(Source records)

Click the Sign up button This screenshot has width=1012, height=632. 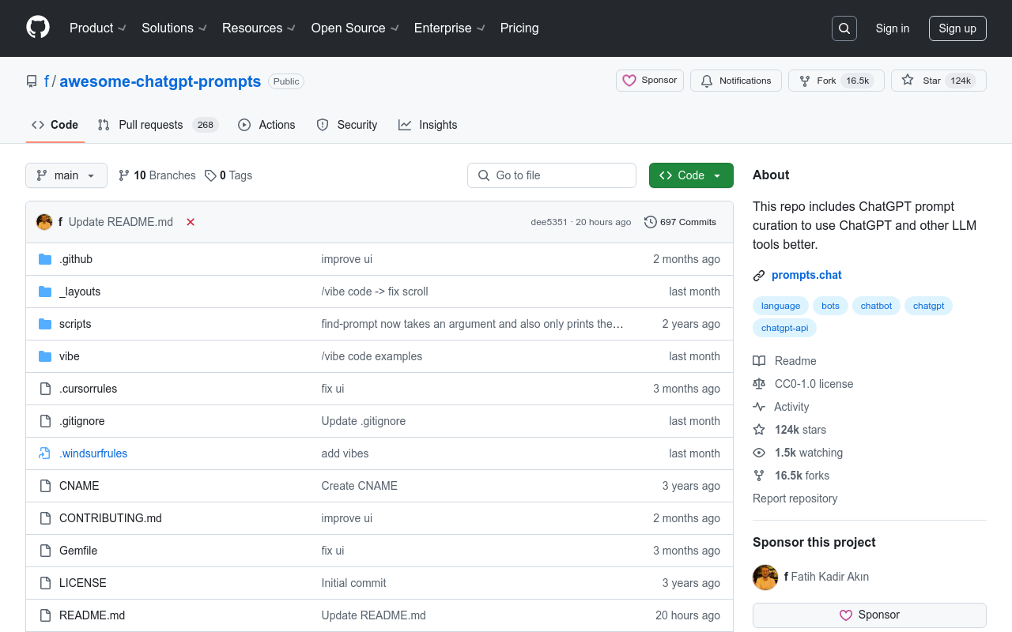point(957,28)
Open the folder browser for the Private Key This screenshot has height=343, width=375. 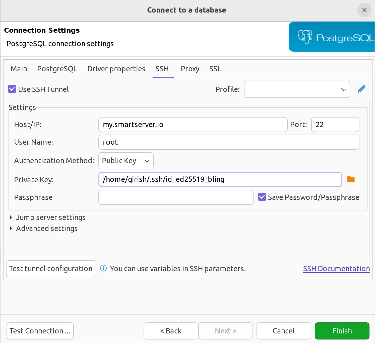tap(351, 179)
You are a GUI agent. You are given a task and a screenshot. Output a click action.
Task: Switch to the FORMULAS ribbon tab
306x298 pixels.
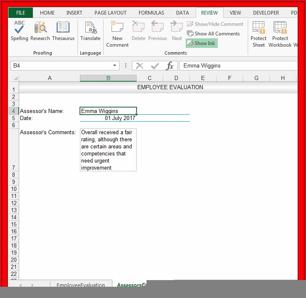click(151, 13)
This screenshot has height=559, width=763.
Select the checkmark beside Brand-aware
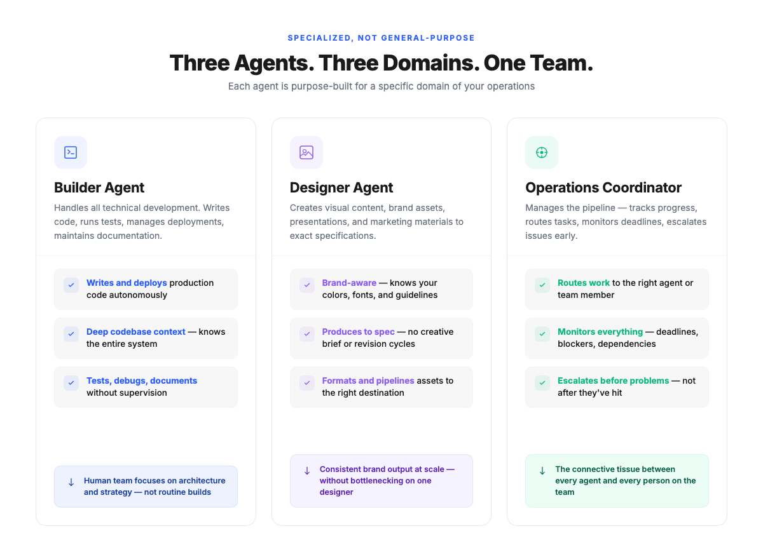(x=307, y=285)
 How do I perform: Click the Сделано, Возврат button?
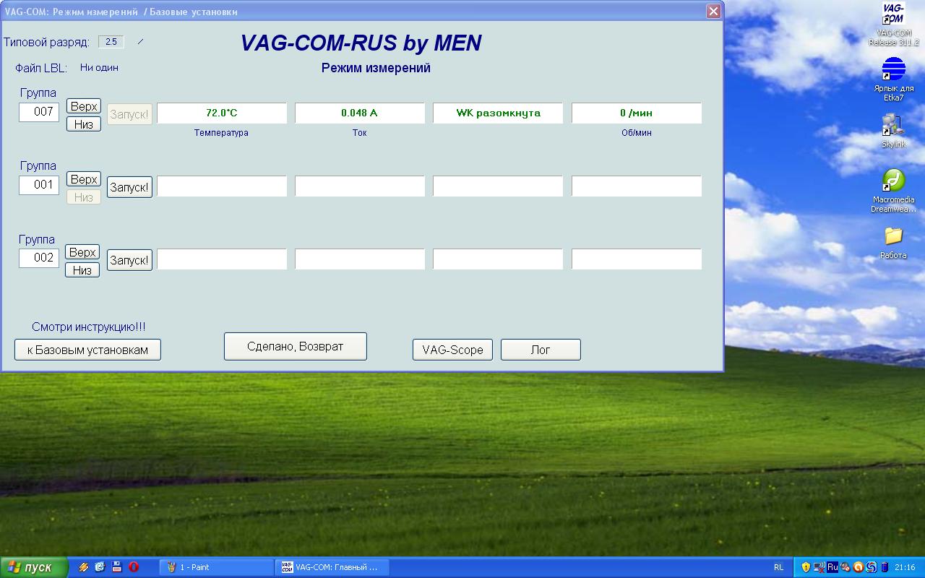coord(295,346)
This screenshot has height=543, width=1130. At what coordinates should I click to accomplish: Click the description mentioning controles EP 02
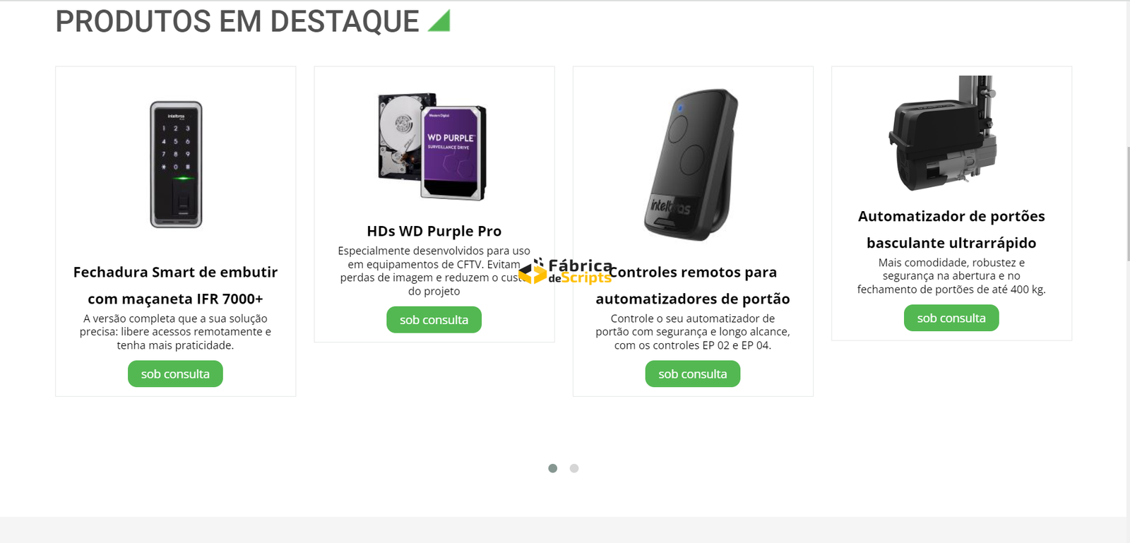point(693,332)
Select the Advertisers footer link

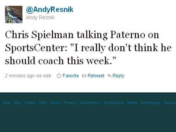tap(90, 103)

(End Source records)
(Source records)

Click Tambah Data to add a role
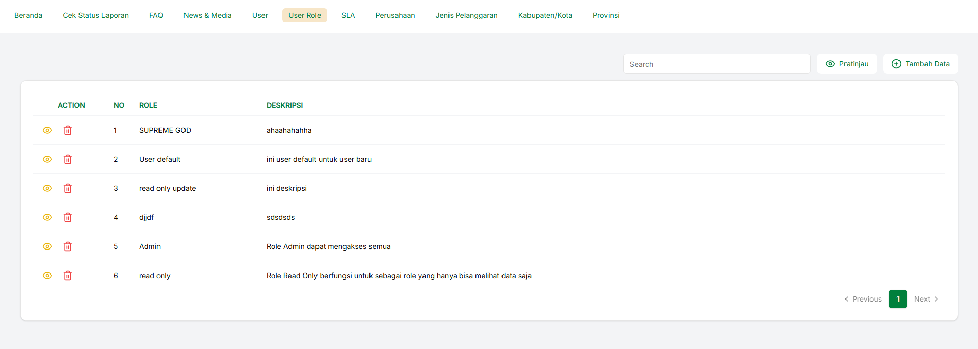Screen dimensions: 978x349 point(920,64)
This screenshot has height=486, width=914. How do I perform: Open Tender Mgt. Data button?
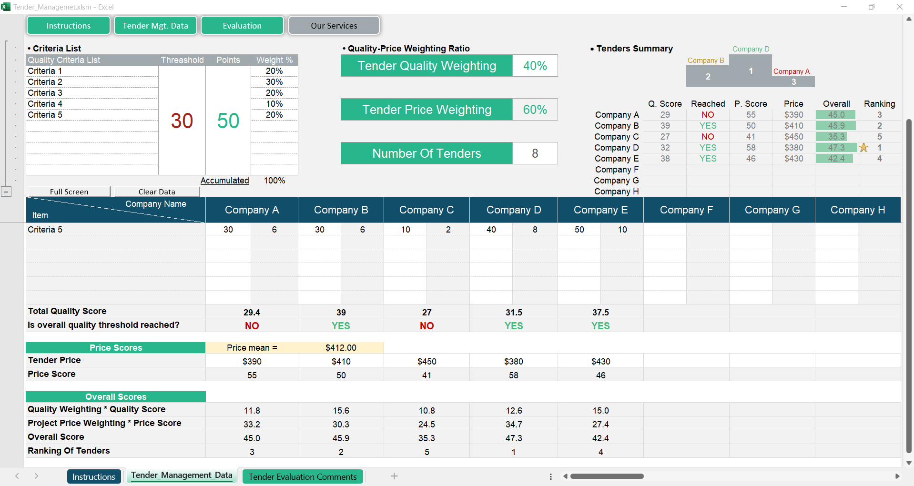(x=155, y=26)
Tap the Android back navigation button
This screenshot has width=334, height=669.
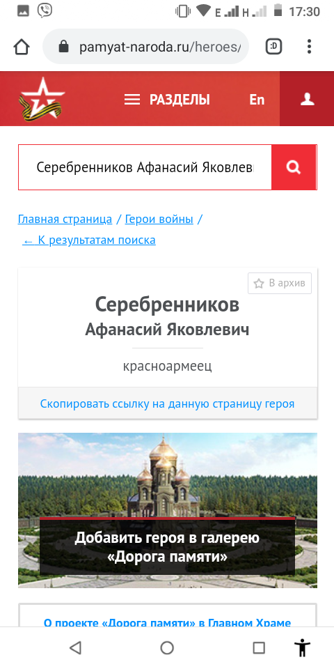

(End Source records)

→ Your task: Copy the lines above exactly, starting at the one with "This screenshot has height=486, width=914." and ending at the one with "This screenshot has width=334, height=669.", both included. Leave out any pictures and add nothing else.

→ Problem solution:
This screenshot has height=486, width=914. How do I perform: Open Tender Mgt. Data button?
(x=155, y=26)
Tap the Android back navigation button
This screenshot has width=334, height=669.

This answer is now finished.